Illinois and Indiana are separated by more than a state line, time zones and which political party dominates state government.
The Midwest neighbors have also taken opposite tacks to enable more renewable energy development.
In Indiana, counties can still restrict wind and solar projects if they choose.
Indiana’s bipartisan law passed in 2022 seeks to encourage counties to enable development by creating a program within the state Office of Energy Development to certify counties as wind and solar “ready,” meaning they have adopted clear standards for siting, building and operating renewable energy projects. Counties must commit to maintaining the standards and compatible zoning regulations for at least a decade.
In addition to certification, a law signed this spring by Gov. Eric Holcomb (R) would authorize incentive funding for counties that get certified. The funding cannot come from the state, however, and no revenue source has been identified.
Compared to Illinois, the Indiana program has broader political backing. Legislation creating the voluntary renewable certification program was written by state Sens. Mark Messmer and Eric Koch, both Republicans.
The effort followed debate a year earlier when a bipartisan bill that would have created an Illinois-style statewide standard in Indiana met a furious backlash in the state Senate from counties that saw the measure as an attack on their right to self-govern.
While the voluntary renewable energy certification program that the General Assembly passed in March 2022 had broad support, the effectiveness of the policy in accelerating deployment of wind and solar projects is a big unknown.
Caryl Auslander, who leads policy work in Indiana for Advanced Energy United, a clean energy group, was disappointed that Indiana lawmakers didn’t fund the renewable ready certification program.

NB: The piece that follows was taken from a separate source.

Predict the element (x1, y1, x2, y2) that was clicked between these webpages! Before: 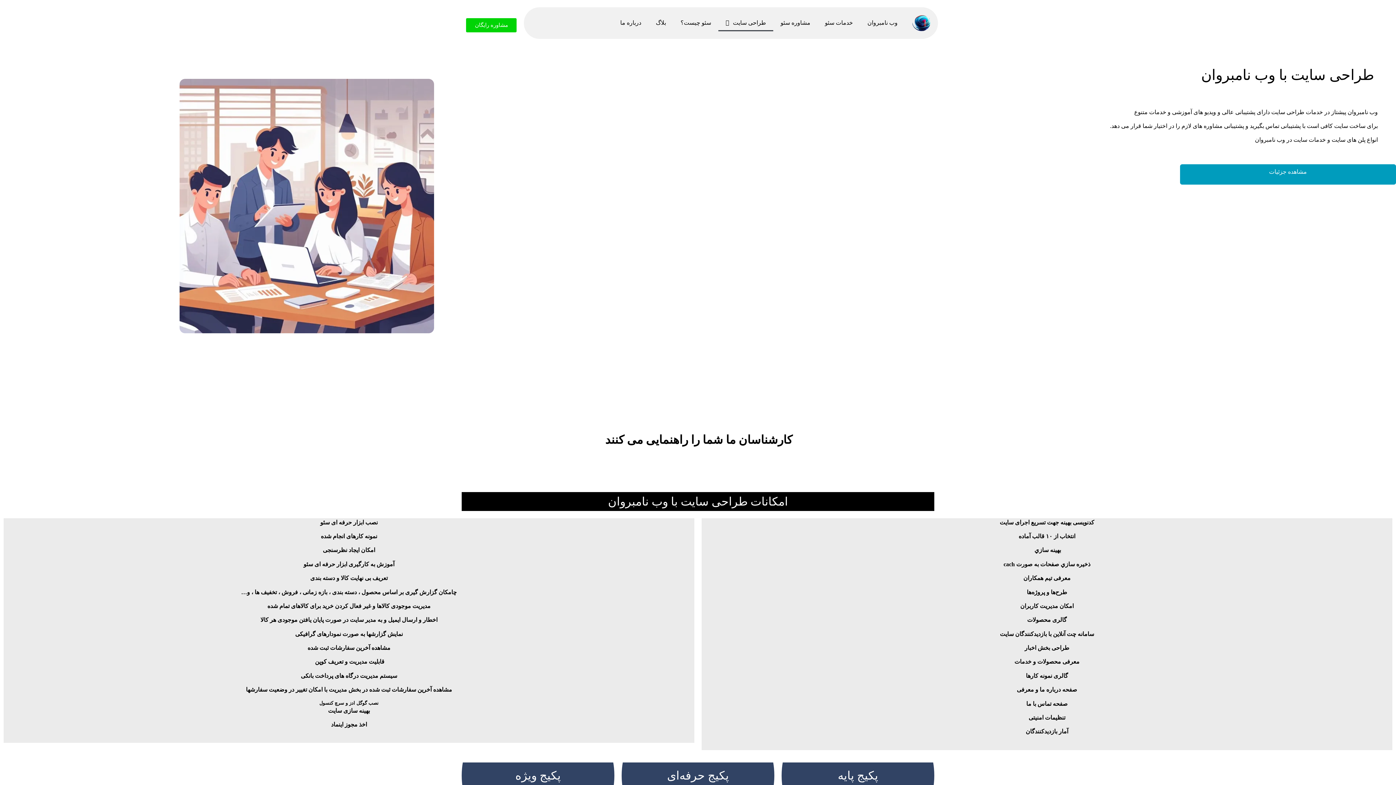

In fact, she said, the statute authorizing incentive funding for the program expressly prohibits the use of state funds.
Last month, Advanced Energy United released results of a statewide poll that the group ordered that showed Indiana residents largely support more renewables in the energy mix and rules to make projects easier to build.
In fact, two-thirds of respondents said they support required uniform standards for permitting clean energy projects and just 21 percent were opposed. And a majority indicated they would support using state funds for financial incentives to encourage counties to adopt consistent zoning rules.

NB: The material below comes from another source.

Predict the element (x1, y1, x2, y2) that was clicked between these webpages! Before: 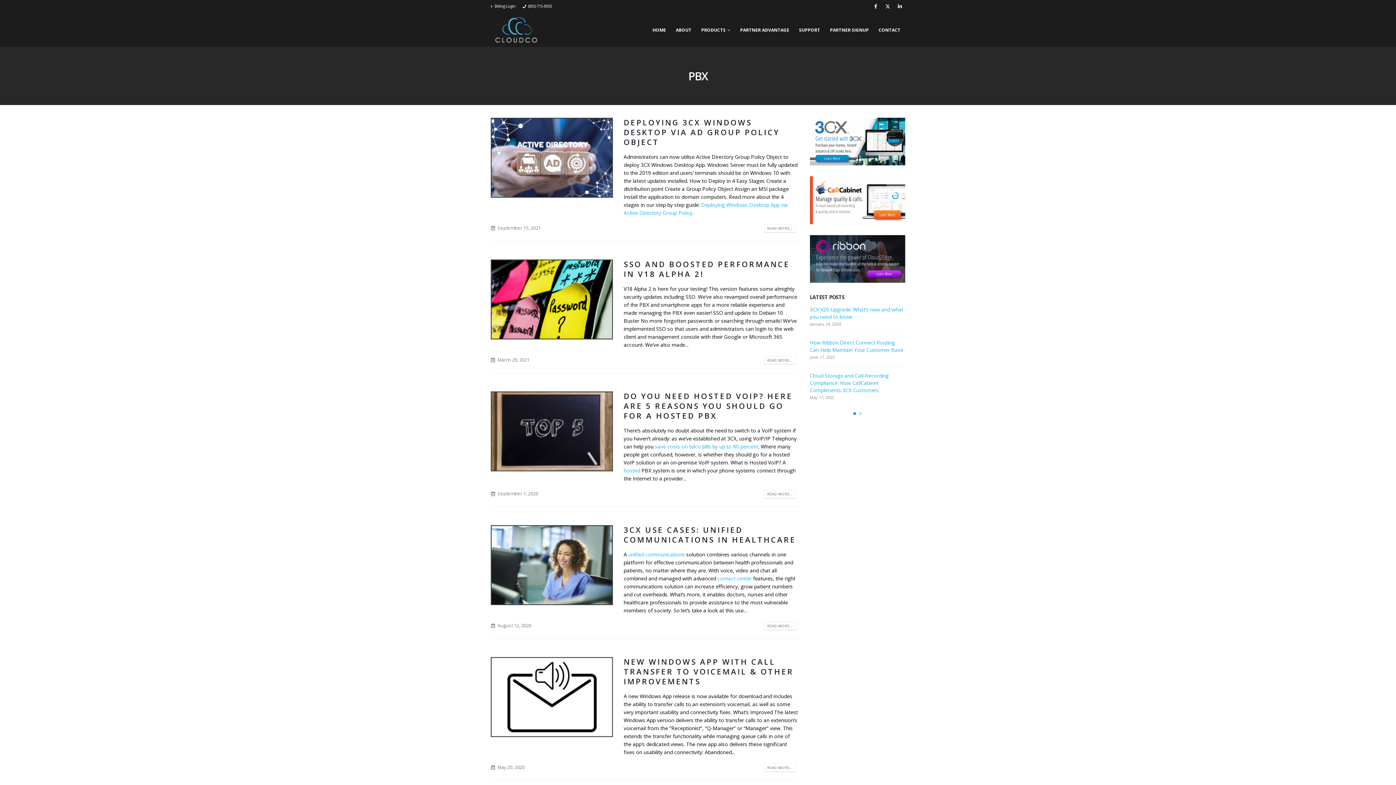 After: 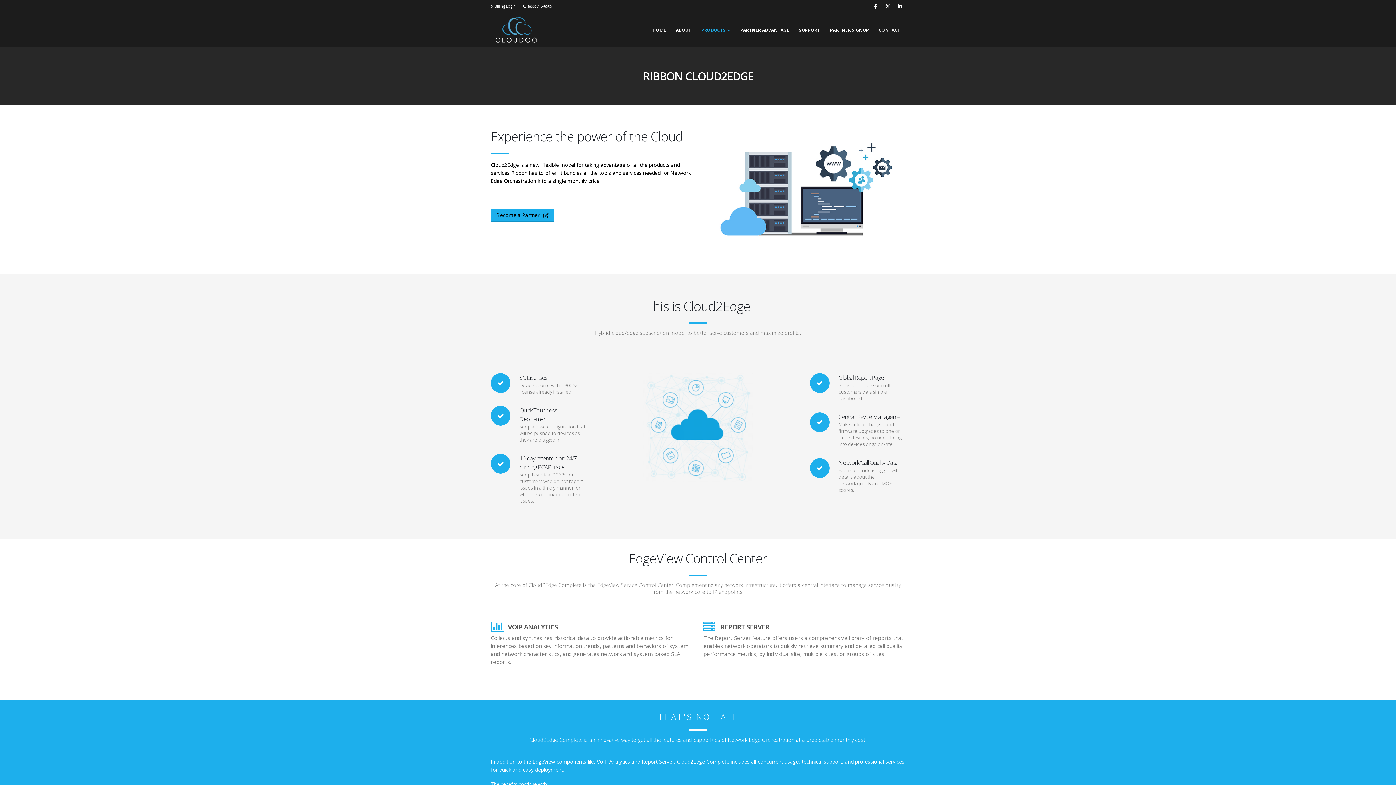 Action: bbox: (810, 254, 905, 261)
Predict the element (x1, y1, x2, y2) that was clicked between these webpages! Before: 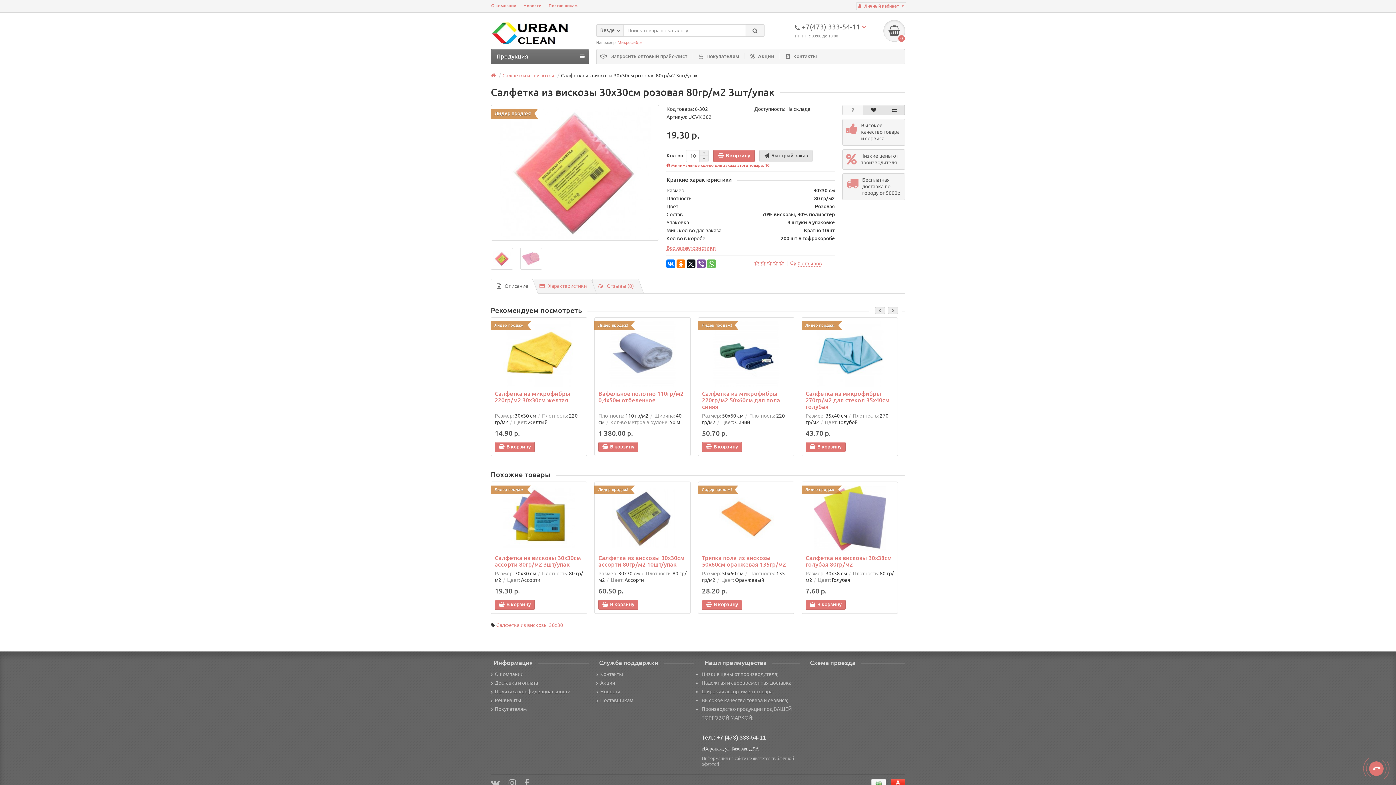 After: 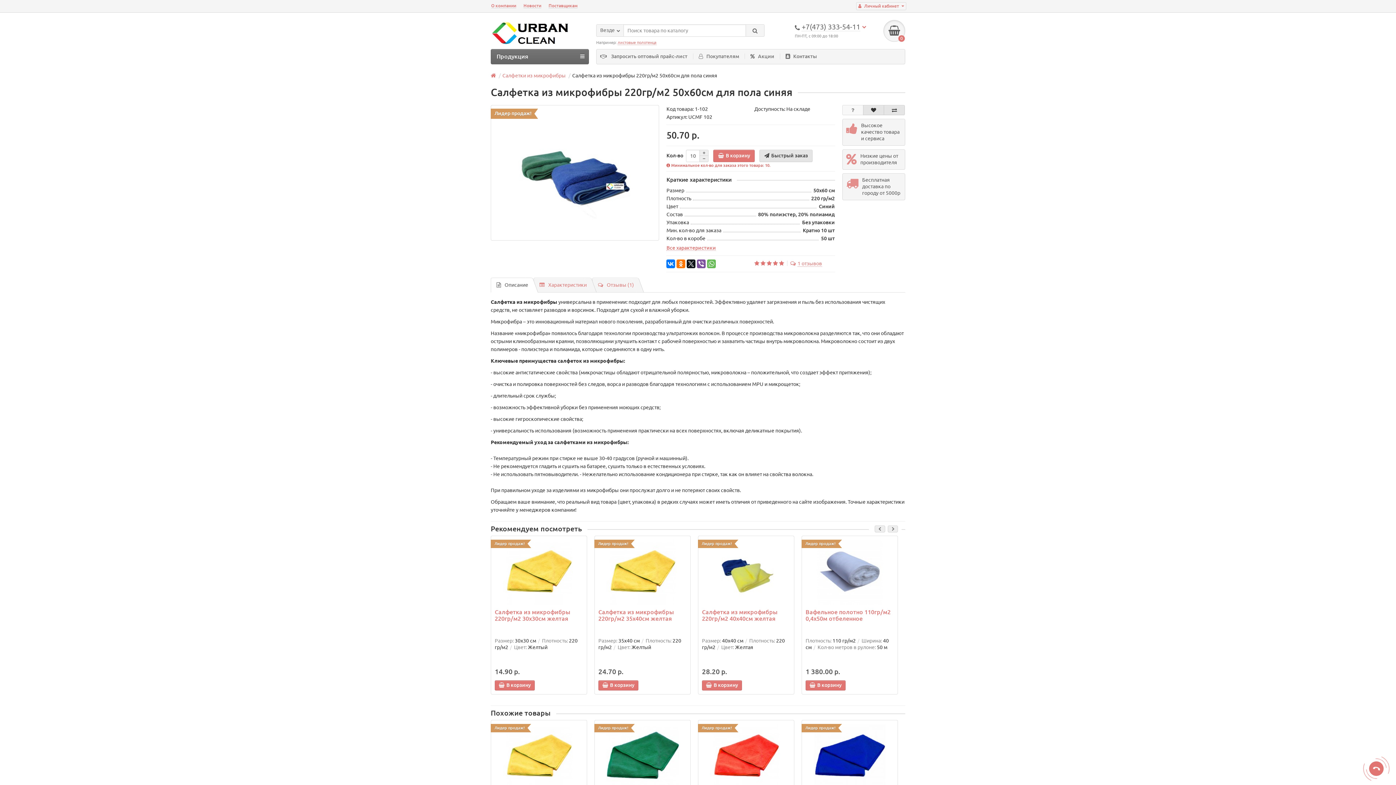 Action: bbox: (702, 390, 790, 410) label: Салфетка из микрофибры 220гр/м2 50х60см для пола синяя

The purpose of the poll was to confirm what the group suspected — that opposition to statewide permitting standards for wind and solar, however noisy, represented a minority view, Auslander said. It’s too soon to determine if there will be further legislation introduced to try to establish statewide standards or to provide funding for the existing program.
“We just wanted to do the homework,” she said. “We just wanted to see the data so that we could show to lawmakers, to legislative leaders, and to anybody that cares about this type of issue in the state that there's larger support [for renewables] than it sounds like.”
As Illinois and Indiana work to implement new renewable siting laws, researchers are studying what the collective impact of local zoning regulations means for the ability of the country to meet climate goals.
A recent National Renewable Energy Laboratory study weighed the impact of thousands of local wind and solar energy zoning laws and ordinances across the country, concluding that the strictest setback standards — if applied nationally — would significantly limit wind and solar potential.